You are viewing a plain text version of this content. The canonical link for it is here.
Posted to users@kafka.apache.org by Mickael Maison <mi...@gmail.com> on 2017/03/06 17:15:39 UTC

java.lang.IllegalStateException: Correlation id for response () does not match request ()

Hi,

In one of our clusters, some of our clients occasionally see this exception:
java.lang.IllegalStateException: Correlation id for response (4564)
does not match request (4562)
at org.apache.kafka.clients.NetworkClient.correlate(NetworkClient.java:486)
at org.apache.kafka.clients.NetworkClient.parseResponse(NetworkClient.java:381)
at org.apache.kafka.clients.NetworkClient.handleCompletedReceives(NetworkClient.java:449)
at org.apache.kafka.clients.NetworkClient.poll(NetworkClient.java:269)
at org.apache.kafka.clients.producer.internals.Sender.run(Sender.java:229)
at org.apache.kafka.clients.producer.internals.Sender.run(Sender.java:134)
at java.lang.Thread.run(Unknown Source)

We've also seen it from consumer poll() and commit()

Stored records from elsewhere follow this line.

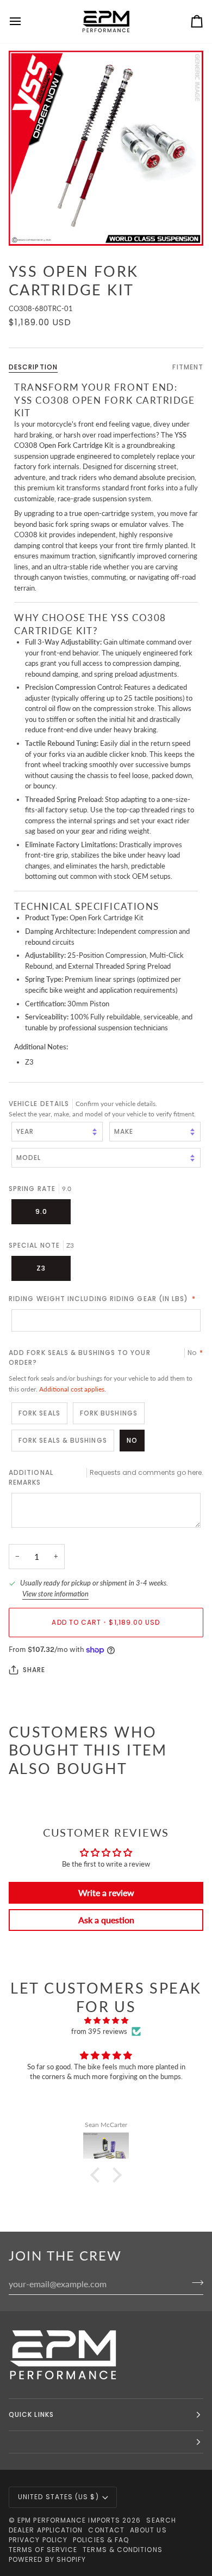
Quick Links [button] (31, 2414)
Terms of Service (43, 2549)
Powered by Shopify (47, 2559)
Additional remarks (106, 1477)
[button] (97, 2175)
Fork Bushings (109, 1413)
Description (33, 367)
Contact (106, 2530)
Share (34, 1669)
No (132, 1440)
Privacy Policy (38, 2539)
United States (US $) (58, 2496)
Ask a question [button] (106, 1920)
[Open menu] (25, 21)
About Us (148, 2530)
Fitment (187, 367)
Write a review (106, 1892)
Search (161, 2520)
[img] (106, 2020)
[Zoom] (106, 148)
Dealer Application (46, 2530)
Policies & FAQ (101, 2539)
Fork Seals (39, 1413)
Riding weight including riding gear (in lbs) (102, 1298)
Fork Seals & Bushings (62, 1440)
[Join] (194, 2282)
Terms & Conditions (122, 2549)
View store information (55, 1593)
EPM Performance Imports (68, 2520)
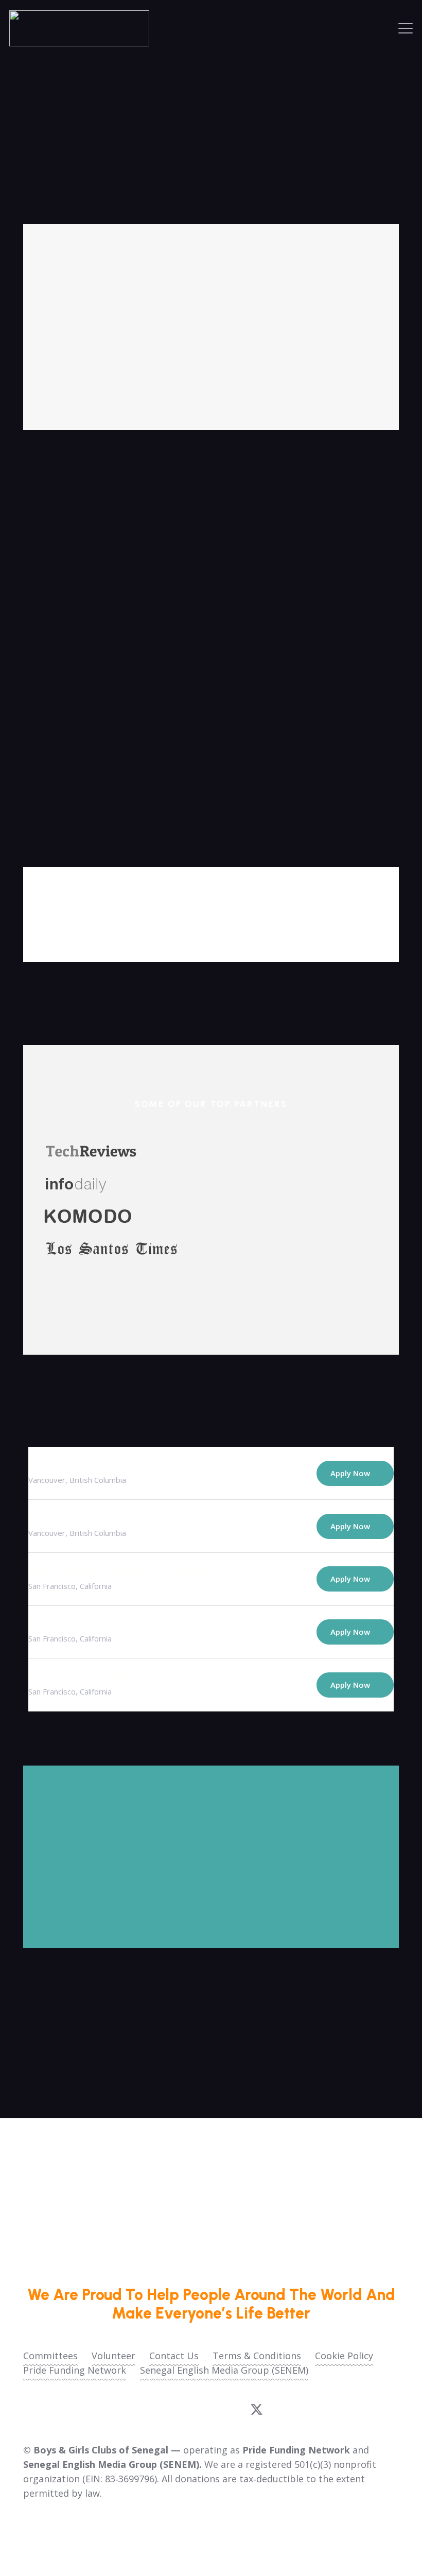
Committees (50, 2355)
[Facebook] (164, 2409)
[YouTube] (194, 2409)
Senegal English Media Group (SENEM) (224, 2370)
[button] (405, 28)
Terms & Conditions (257, 2355)
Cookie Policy (344, 2355)
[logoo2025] (79, 28)
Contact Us (174, 2355)
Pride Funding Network (74, 2370)
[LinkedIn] (225, 2409)
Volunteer (113, 2355)
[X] (256, 2410)
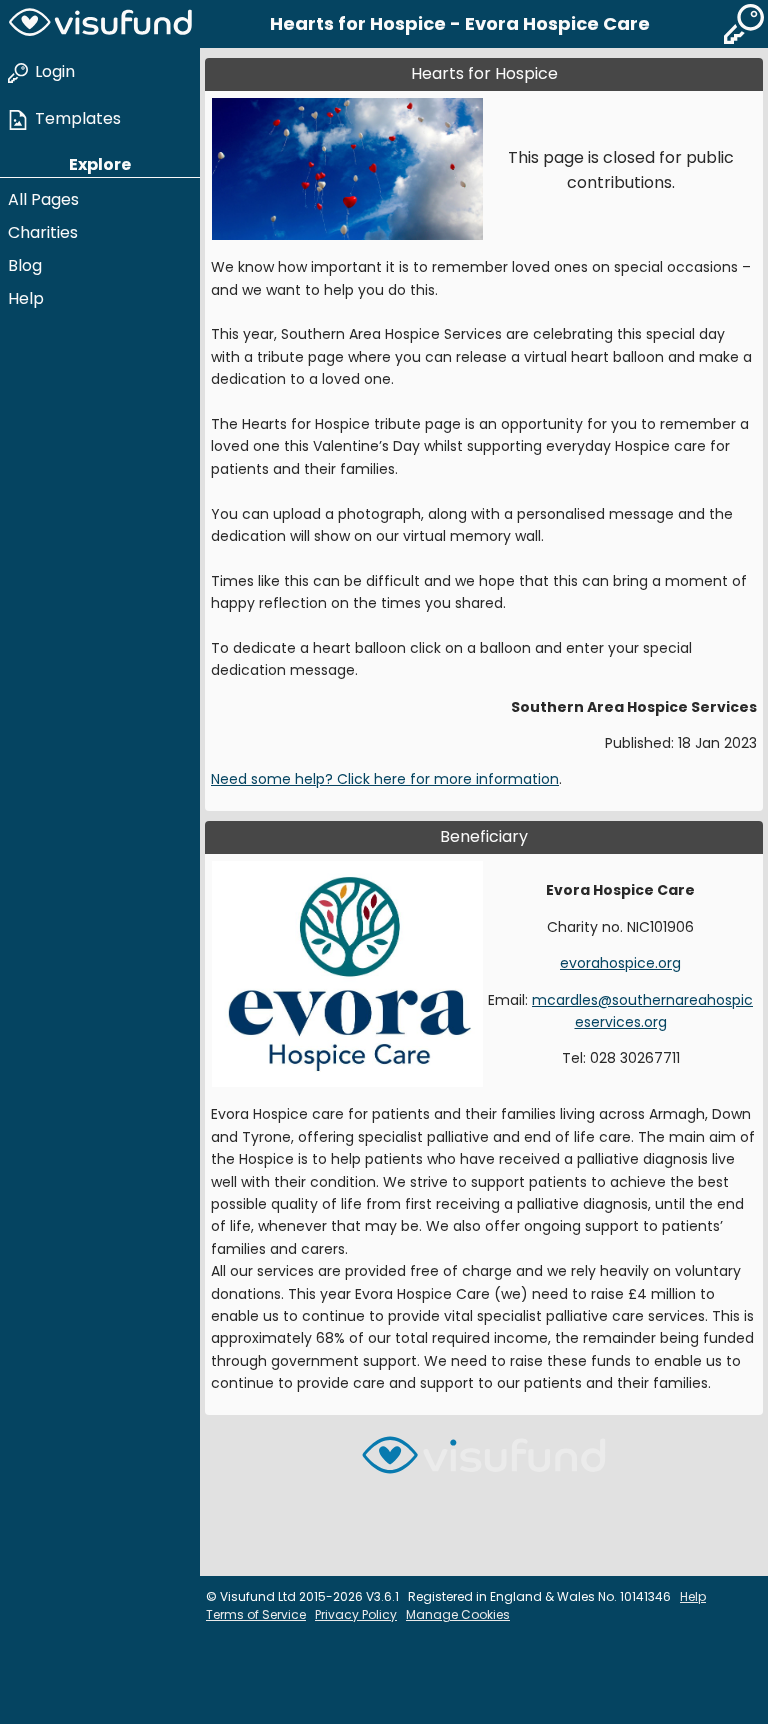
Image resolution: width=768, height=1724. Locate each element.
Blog (25, 265)
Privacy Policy (356, 1614)
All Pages (43, 199)
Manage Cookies (458, 1614)
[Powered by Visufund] (484, 1463)
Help (26, 298)
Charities (43, 232)
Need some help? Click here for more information (385, 779)
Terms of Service (256, 1614)
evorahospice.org (620, 963)
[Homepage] (100, 24)
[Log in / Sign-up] (744, 24)
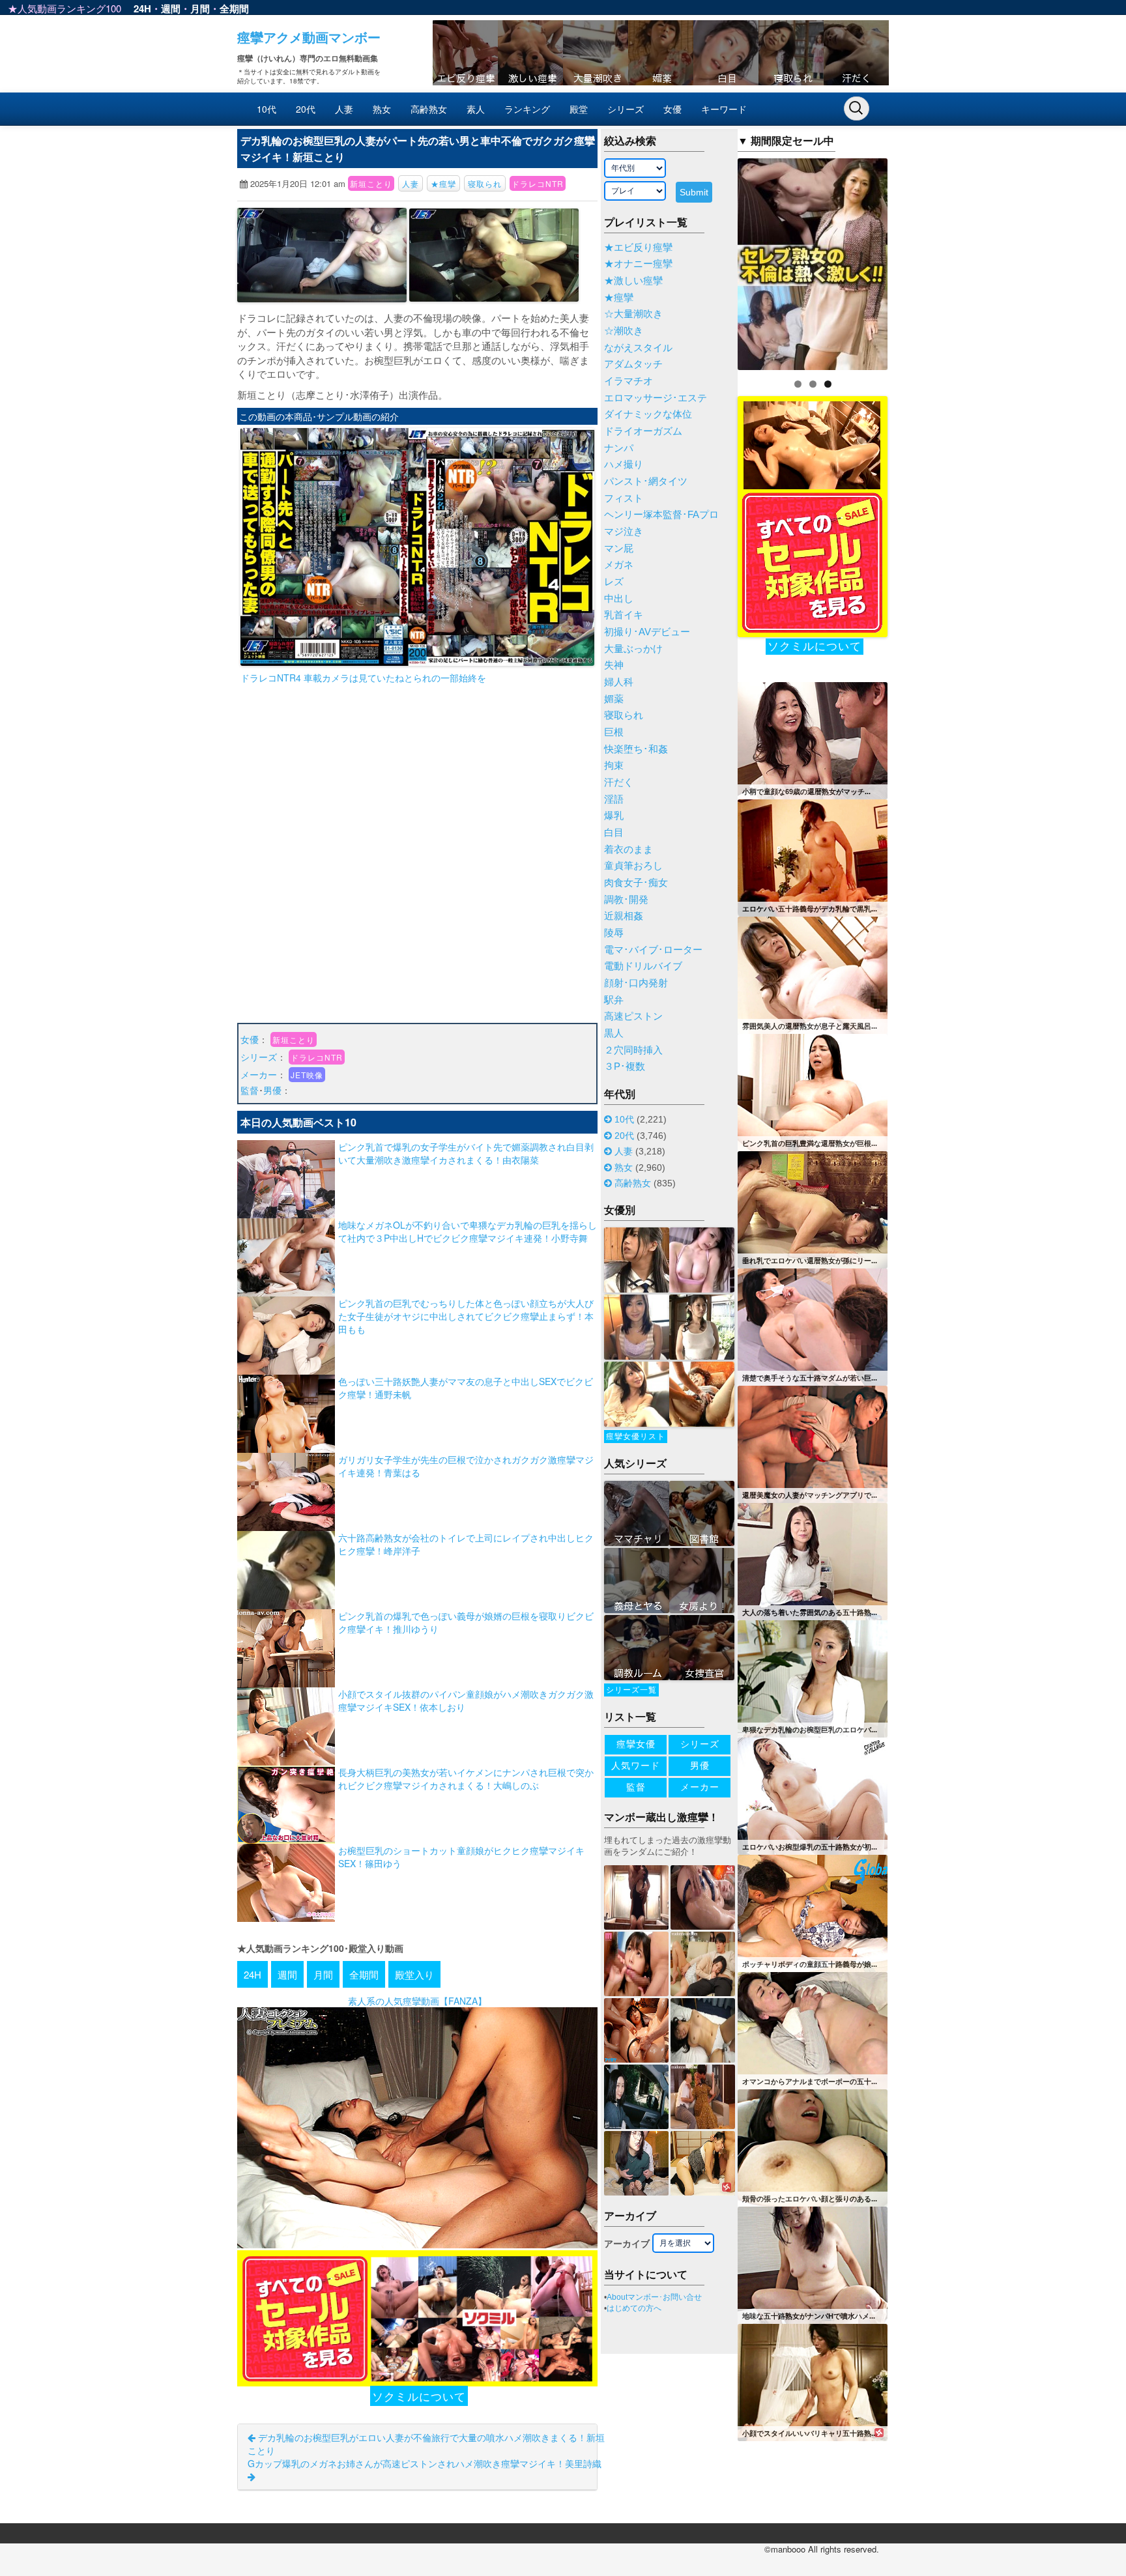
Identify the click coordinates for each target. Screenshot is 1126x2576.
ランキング (527, 108)
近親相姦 (623, 916)
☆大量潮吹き (633, 314)
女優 (672, 108)
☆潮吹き (623, 331)
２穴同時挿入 (633, 1050)
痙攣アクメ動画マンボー (309, 36)
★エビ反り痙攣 (638, 247)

Usually the response's correlation id is off by just 1 or 2 (like
above) but we've also seen it off by a few hundreds:
java.lang.IllegalStateException: Correlation id for response (742)
does not match request (174)
    at org.apache.kafka.clients.NetworkClient.correlate(NetworkClient.java:486)
    at org.apache.kafka.clients.NetworkClient.parseResponse(NetworkClient.java:381)
    at org.apache.kafka.clients.NetworkClient.handleCompletedReceives(NetworkClient.java:449)
    at org.apache.kafka.clients.NetworkClient.poll(NetworkClient.java:269)
    at org.apache.kafka.clients.consumer.internals.ConsumerNetworkClient.clientPoll(ConsumerNetworkClient.java:360)
    at org.apache.kafka.clients.consumer.internals.ConsumerNetworkClient.poll(ConsumerNetworkClient.java:224)
    at org.apache.kafka.clients.consumer.internals.ConsumerNetworkClient.poll(ConsumerNetworkClient.java:192)
    at org.apache.kafka.clients.consumer.internals.ConsumerNetworkClient.poll(ConsumerNetworkClient.java:163)
    at org.apache.kafka.clients.consumer.internals.ConsumerCoordinator.commitOffsetsSync(ConsumerCoordinator.java:426)
    at org.apache.kafka.clients.consumer.KafkaConsumer.commitSync(KafkaConsumer.java:1059)
    at org.apache.kafka.clients.consumer.KafkaConsumer.commitSync(KafkaConsumer.java:1027)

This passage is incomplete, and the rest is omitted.